## [DOCUMENT EXCERPT]
On a Wednesday in August, I woke up early and sat down at my computer just as the sun was creeping in through my window. With a fresh cup of coffee in hand, I wanted to see what was happening in the world. Like many people, I start the day with Facebook — an unwelcome but un-avoidable addiction. As I was casually scrolling through my feed, a video appeared and automatically began to play the opener for the song “Who Dat,” which consisted of letters against a black background appearing one at a time to form the words “Somewhere in Hollywood.” Intrigued, my eyes glanced up to the description and landed on: “We take FEMALE and GAY rapper to the next level!” Following this, I learned that the song was a collaboration between HYM and Kalypxo, two rappers I had admittedly never heard of. I was naturally very curious so I continued watching the video and was impressed by the high-quality production and incredible confidence that resonated from what I soon discovered to be two young ambitious humyns intent on changing the music industry.

## [DATA RECORDS]
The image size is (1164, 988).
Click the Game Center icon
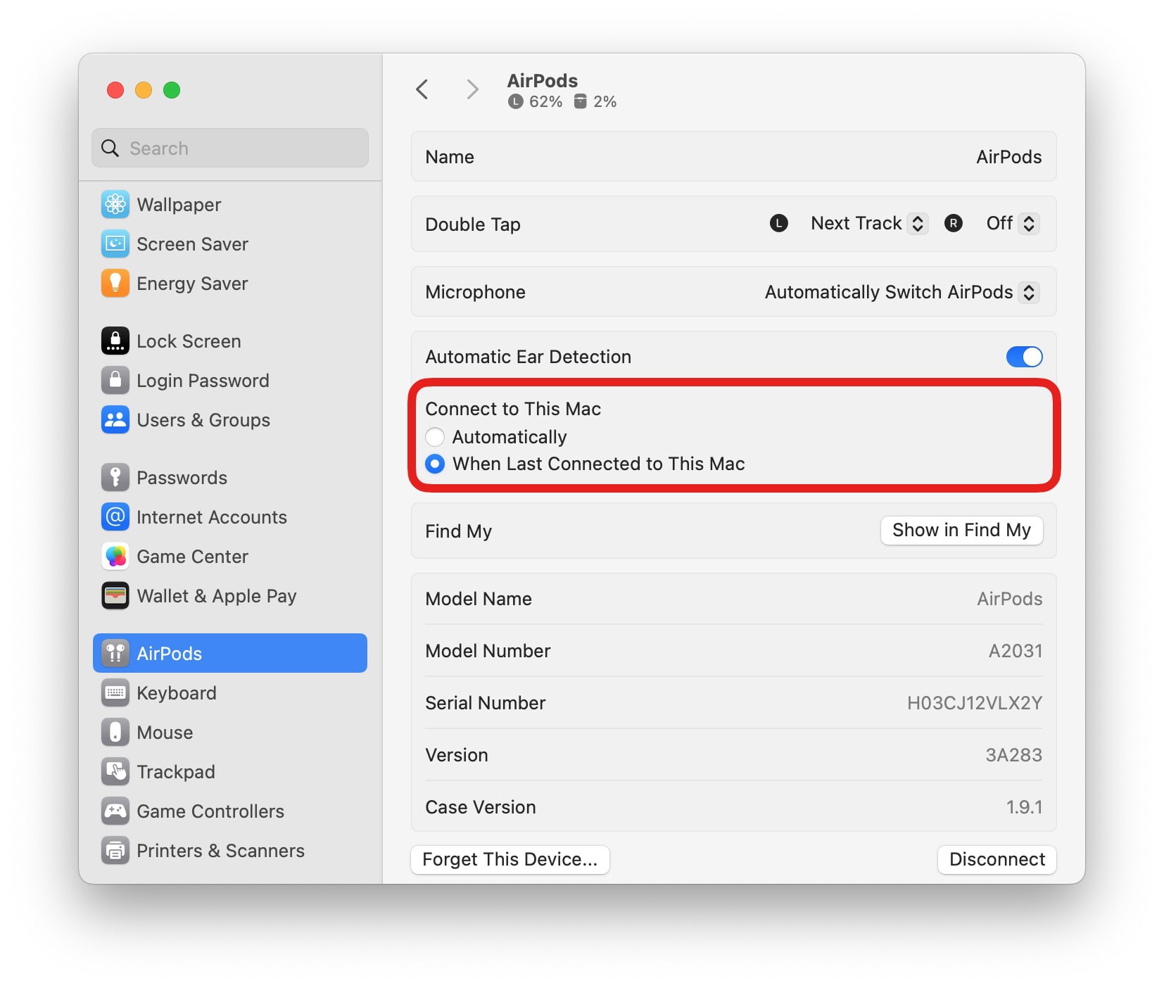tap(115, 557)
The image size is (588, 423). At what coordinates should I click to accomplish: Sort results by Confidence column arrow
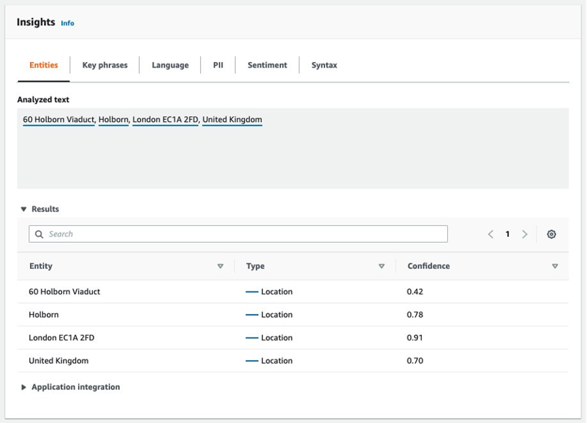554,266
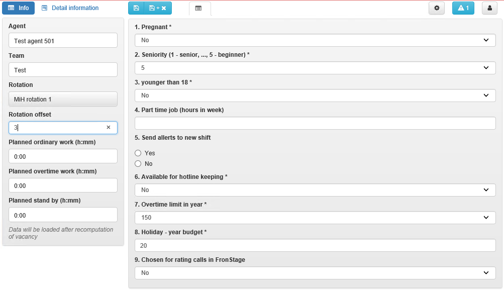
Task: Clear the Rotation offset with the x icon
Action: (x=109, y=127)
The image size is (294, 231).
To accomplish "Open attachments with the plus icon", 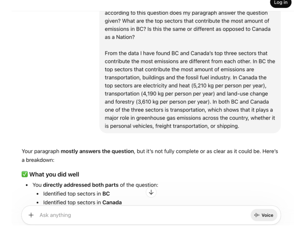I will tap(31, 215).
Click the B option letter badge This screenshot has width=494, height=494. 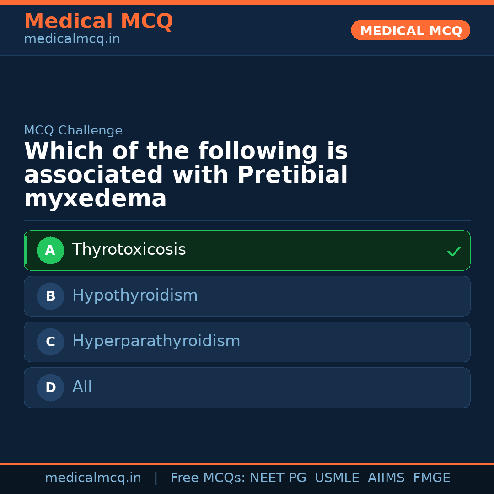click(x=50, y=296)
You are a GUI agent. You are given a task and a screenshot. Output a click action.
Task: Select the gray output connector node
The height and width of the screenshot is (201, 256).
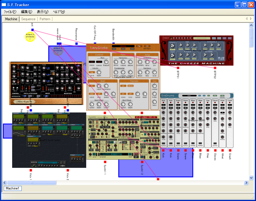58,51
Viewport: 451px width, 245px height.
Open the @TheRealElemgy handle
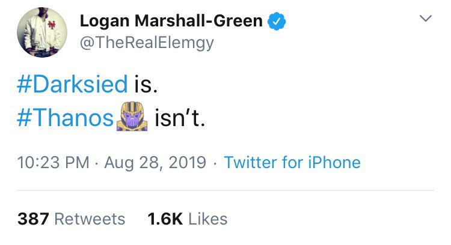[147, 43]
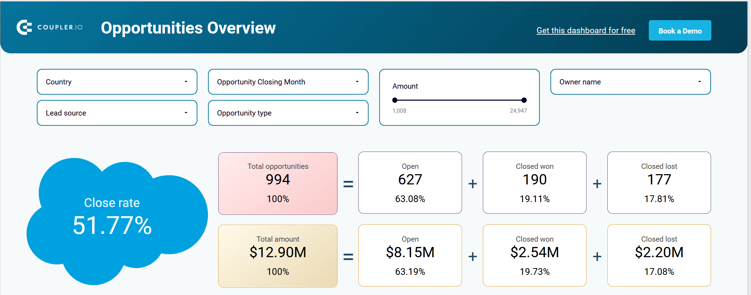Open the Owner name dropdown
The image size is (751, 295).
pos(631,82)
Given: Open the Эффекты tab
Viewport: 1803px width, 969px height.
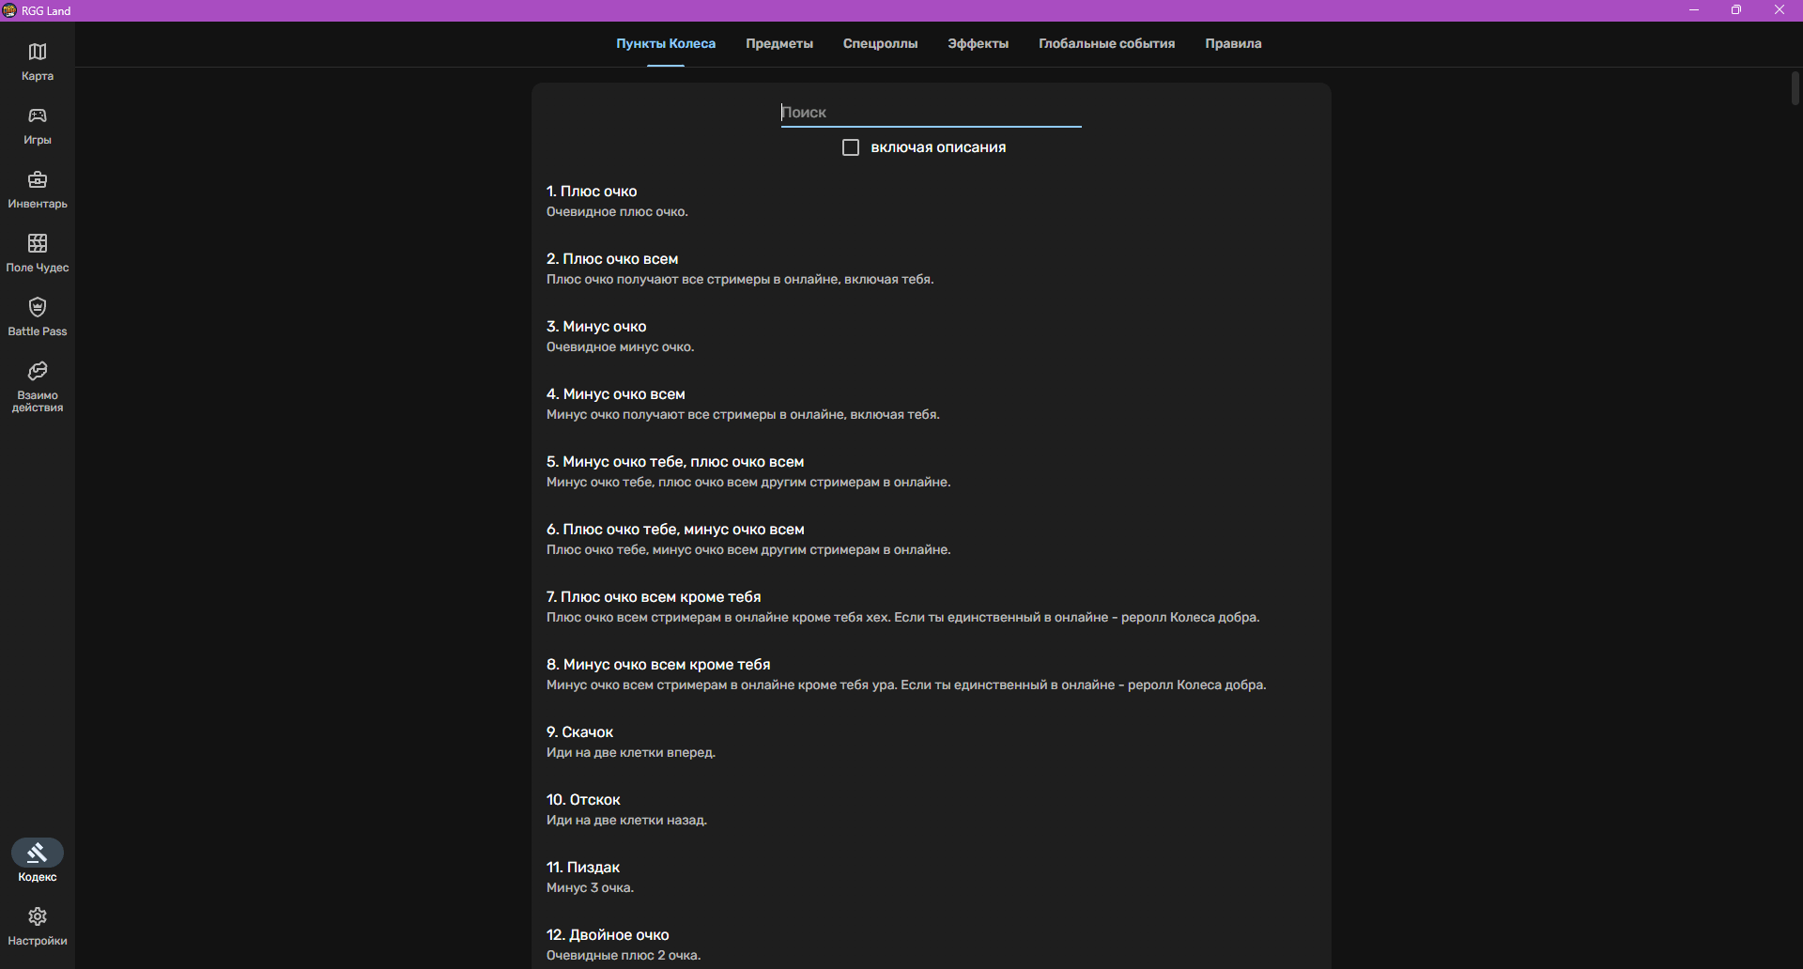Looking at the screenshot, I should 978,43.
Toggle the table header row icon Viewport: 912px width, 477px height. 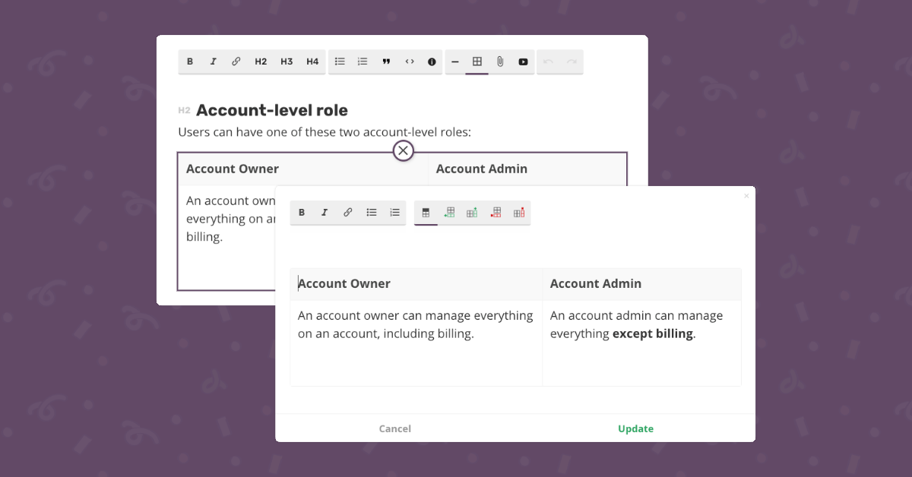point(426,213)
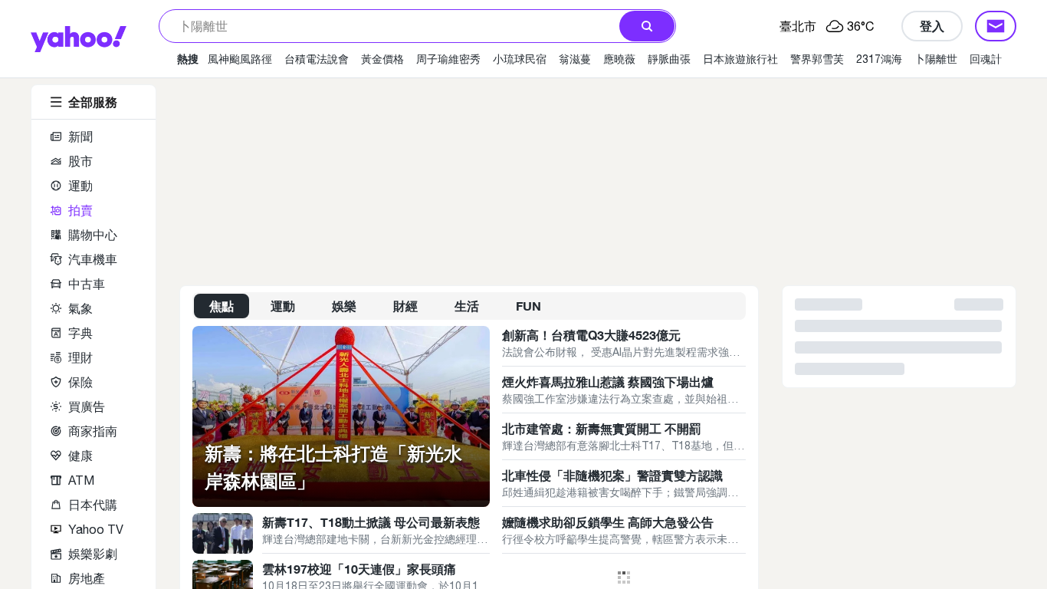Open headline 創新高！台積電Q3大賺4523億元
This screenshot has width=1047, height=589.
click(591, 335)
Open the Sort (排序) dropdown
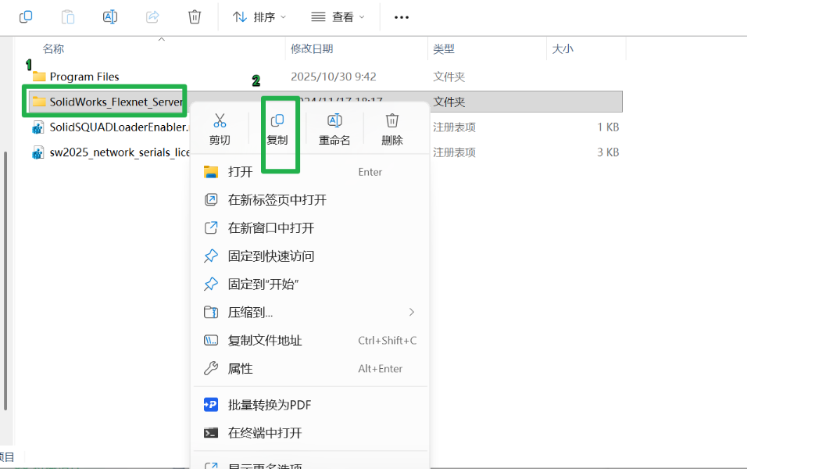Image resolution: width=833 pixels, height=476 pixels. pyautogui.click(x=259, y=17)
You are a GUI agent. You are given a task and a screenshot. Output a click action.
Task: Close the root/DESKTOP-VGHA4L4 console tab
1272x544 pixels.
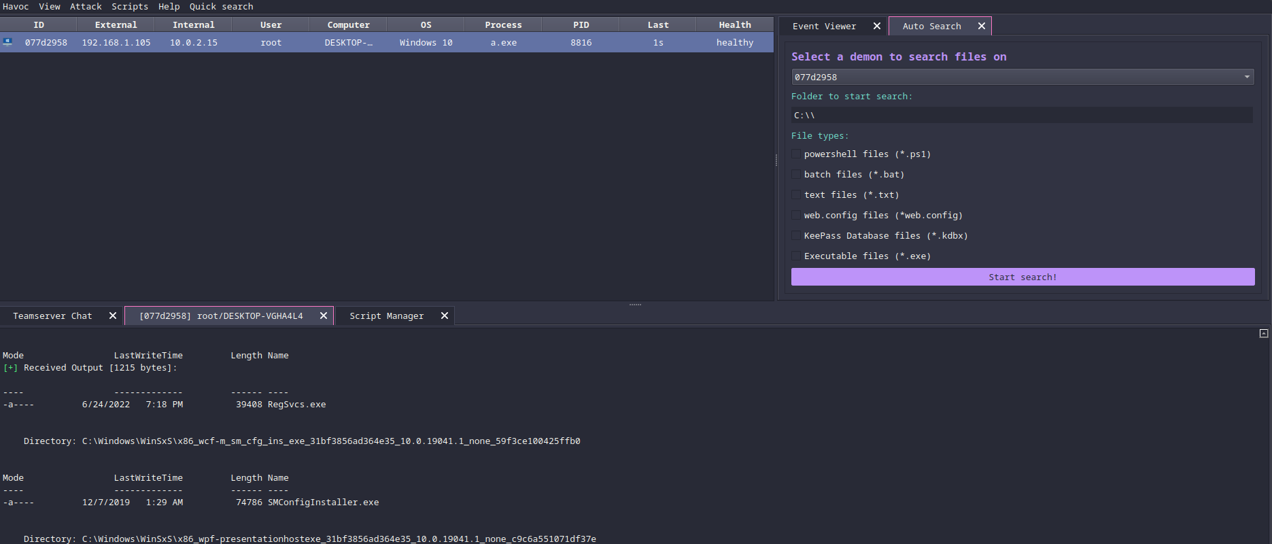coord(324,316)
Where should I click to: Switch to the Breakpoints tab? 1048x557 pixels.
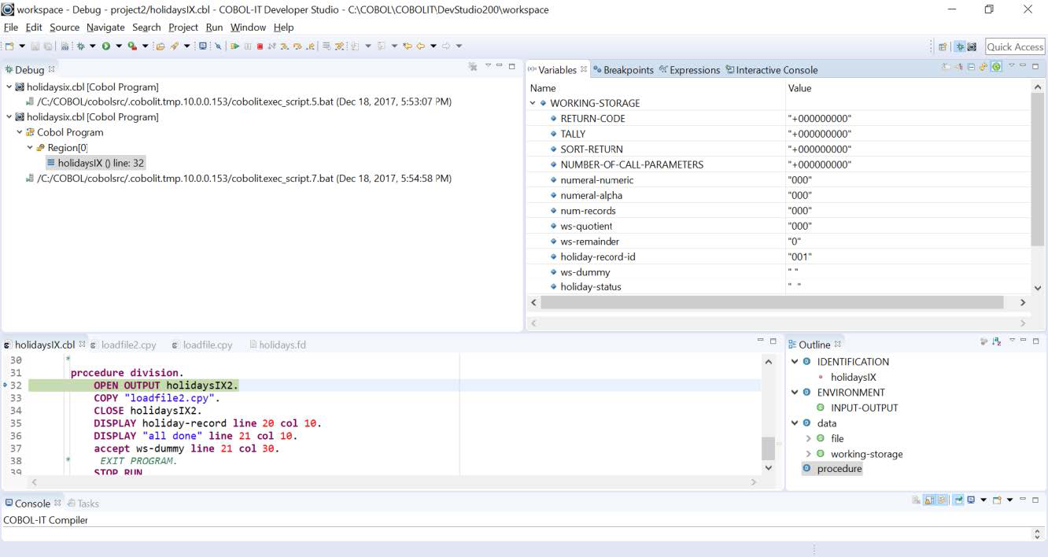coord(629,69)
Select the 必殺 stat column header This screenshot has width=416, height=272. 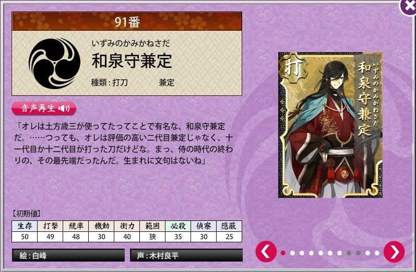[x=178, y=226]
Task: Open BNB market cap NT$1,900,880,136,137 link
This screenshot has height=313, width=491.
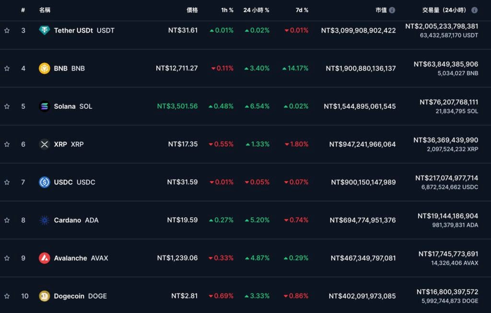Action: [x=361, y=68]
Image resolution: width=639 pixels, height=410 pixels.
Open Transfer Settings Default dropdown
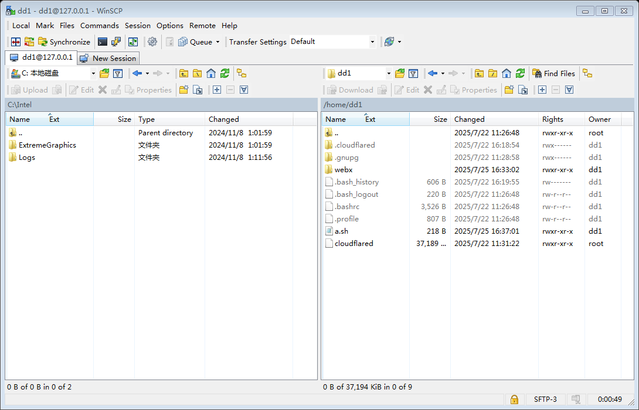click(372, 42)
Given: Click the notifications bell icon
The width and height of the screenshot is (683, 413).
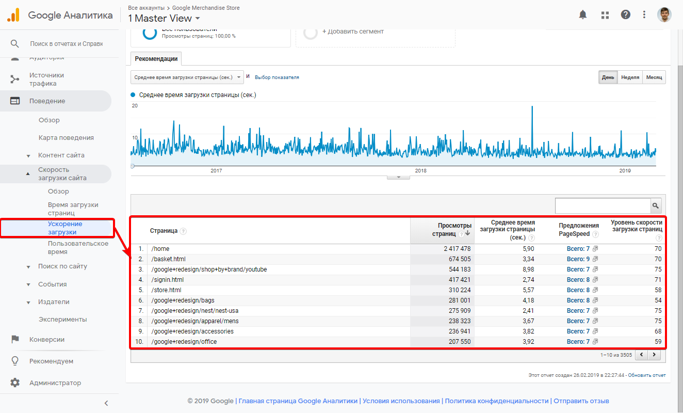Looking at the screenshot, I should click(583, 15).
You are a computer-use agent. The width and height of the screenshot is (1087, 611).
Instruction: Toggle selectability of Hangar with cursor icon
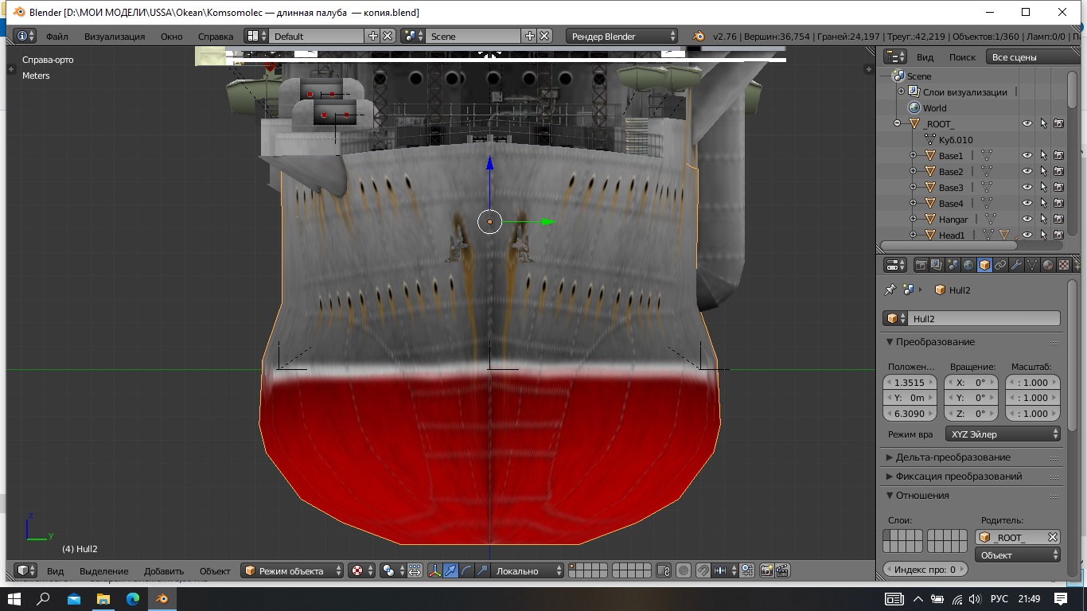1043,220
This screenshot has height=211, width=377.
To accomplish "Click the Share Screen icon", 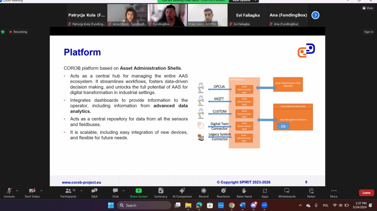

## [PROBLEM TO WORK ON]
Write the next part of the essay about discovering the song "Who Dat," starting right after its last sentence. Nothing in the items is needed here.

## [ANSWER SECTION]
“It is time for the industry to have openly gay people and more women in the spotlight. I feel like it’s time to understand that ‘gay rappers’ and ‘female rappers’ are just rappers. It will take people like us to change this.” – HYM
While “Who Dat” was (sadly) not available on iTunes at the time, HYM commented beneath the video that he would personally email the file to anyone who wanted it. Now at this point, the video was on its way to virality and I had my doubts that he could keep up with the hundreds of requests, but I added my email to the mix anyway. Sure enough, within 24 hours I received an email from him containing the song of interest along with four others I had not heard yet: “Losing You (Remix),” “Kiss It Better (Remix),” “He Want It” and “Flawless.”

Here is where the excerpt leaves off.